• _Task instructions_
Copy each line of the material below that includes the string "agent".

· · · ·

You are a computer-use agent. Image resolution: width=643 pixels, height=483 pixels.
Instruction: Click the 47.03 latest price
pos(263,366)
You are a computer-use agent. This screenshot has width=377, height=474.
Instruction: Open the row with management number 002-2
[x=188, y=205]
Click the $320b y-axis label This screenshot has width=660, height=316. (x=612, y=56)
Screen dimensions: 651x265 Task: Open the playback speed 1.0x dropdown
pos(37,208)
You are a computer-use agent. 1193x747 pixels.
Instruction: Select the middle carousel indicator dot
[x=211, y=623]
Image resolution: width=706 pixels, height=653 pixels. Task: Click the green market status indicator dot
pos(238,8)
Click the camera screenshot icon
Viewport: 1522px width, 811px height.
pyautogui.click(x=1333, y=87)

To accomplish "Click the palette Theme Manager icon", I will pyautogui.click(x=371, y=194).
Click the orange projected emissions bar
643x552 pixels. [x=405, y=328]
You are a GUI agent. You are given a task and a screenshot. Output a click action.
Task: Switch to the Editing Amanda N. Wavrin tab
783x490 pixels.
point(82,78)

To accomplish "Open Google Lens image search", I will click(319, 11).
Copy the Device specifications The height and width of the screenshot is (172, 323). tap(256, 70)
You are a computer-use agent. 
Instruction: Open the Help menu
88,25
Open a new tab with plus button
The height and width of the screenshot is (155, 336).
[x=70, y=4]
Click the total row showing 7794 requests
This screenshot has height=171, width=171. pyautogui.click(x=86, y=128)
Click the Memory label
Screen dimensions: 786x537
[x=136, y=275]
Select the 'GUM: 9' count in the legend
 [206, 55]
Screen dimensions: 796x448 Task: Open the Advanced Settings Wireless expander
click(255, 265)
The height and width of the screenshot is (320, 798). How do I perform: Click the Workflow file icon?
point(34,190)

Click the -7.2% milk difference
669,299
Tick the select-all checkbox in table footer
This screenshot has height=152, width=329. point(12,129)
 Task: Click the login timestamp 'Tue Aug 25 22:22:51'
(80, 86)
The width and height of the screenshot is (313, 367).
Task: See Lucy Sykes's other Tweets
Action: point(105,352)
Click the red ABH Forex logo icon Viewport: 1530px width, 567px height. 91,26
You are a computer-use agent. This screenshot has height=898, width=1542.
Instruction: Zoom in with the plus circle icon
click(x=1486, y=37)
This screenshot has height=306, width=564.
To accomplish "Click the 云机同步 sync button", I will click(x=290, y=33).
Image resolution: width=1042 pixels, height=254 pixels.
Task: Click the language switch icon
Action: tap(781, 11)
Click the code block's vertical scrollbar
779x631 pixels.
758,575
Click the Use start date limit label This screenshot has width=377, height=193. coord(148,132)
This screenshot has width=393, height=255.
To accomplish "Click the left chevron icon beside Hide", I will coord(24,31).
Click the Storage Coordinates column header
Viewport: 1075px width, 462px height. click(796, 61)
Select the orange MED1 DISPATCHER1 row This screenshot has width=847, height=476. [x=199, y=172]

· · · ·

• _Problem solution_
You are a computer-use agent. Image resolution: width=643 pixels, height=483 pixels.
You are a computer-use agent. This screenshot has width=377, height=474.
You are a computer-use agent. 1193x747 pixels.
You are a GUI agent. You are given a task and a screenshot. Output a click action.
You are a computer-use agent. 
You are a computer-use agent. This screenshot has height=898, width=1542.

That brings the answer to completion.